Ci sarebbe un lungo elenco da stilare delle opere realizzate sulle quali muovere critiche, non necessariamente negative, e sulle quali aleggia questa manifestata arroganza, ma non possiamo dilungarci molto quindi abbiamo preso la più rappresentativa cioè quella della nuova piazza del borgo san Marco e della demolizione della sua chiesa.

Crediamo fortemente che decisioni così radicali che cambiano in modo profondo la fisionomia del paese debbano esser prese in democrazia con il consenso della maggioranza dei cittadini. Crediamo che non basti solo la legittimazione elettorale per consentire a poche persone di decidere lo stravolgimento strutturale del paese perchè fin tanto che si decide per asfaltare una strada, illuminare una via, portare l’acqua potabile fisicamente nelle case della gente, è ovvio che pensare alla partecipazione dell’intera cittadinanza al processo decisionale, sarebbe di difficile gestione, ma per quanto riguarda i casi in cui la vivibilità della gente viene scombussolata è necessario che in democrazia, tutti esprimano la propria volontà. Questa è la forma più democratica della gestione del bene pubblico e che per questa amministrazione non dovrebbe essere una novità.

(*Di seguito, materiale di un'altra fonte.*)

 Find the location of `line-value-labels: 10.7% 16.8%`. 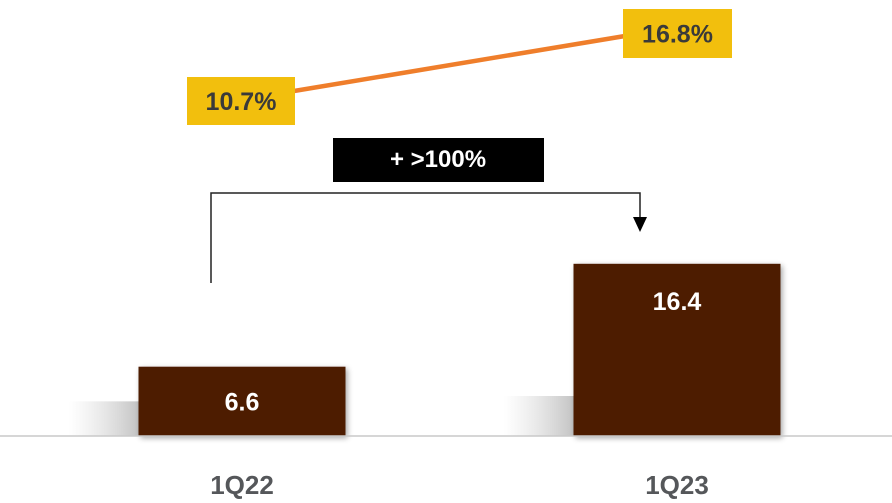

Ricordiamo che sono gli stessi che nel loro programma politico per le elezioni del 2005 avevano scritto che sarebbero stati nominati il Difensore Civico e i Comitati di Zona, quali segnali di trasparenza e partecipazione. Non ci sembra che sia stata rispettata questa priorità, anzi proprio in questo caso, l’arroganza di cui si parlava prima annichilisce profondamente il concetto di politica partecipata decidendo di trasformare la faccia del paese senza consultare la cittadinanza.

Nel caso specifico vogliamo farvi una domanda. Oggi come oggi, con la crisi economica che affrontiamo quotidianamente, che a queste nostre latitudini si fa sentire molto più pressante, quale sarebbe stata la decisione di un buon padre di famiglia?: quella di restaurare la chiesa con una “minima” spesa di 80 mila euro e averla già operativa da almeno un anno, tenendo anche l’edificio dell’ex scuola Donato Faini per utilizzarlo magari per fini sociali, oppure aprire un mutuo di un milione di euro che graverà sulle tasche di tutti i cittadini per far costruire una piazza gigantesca, fruibile solo quando vento e salsedine non imperversano sulla costa, e una piccola chiesetta utilizzabile, se tutto va bene, tra un paio di anni, perdendo oltremodo anche l’altro immobile e il suo valore?

Noi pensiamo che sarebbe stata cosa utile invece investire tutti questi soldi per provvedere alla sistemazione di un servizio primario che da anni è deficitario nel nostro comune, quello dell’acqua potabile. Il sacrificio chiesto ai cetraresi ci sarebbe stato lo stesso, ma almeno giustamente motivato e debitamente assunto.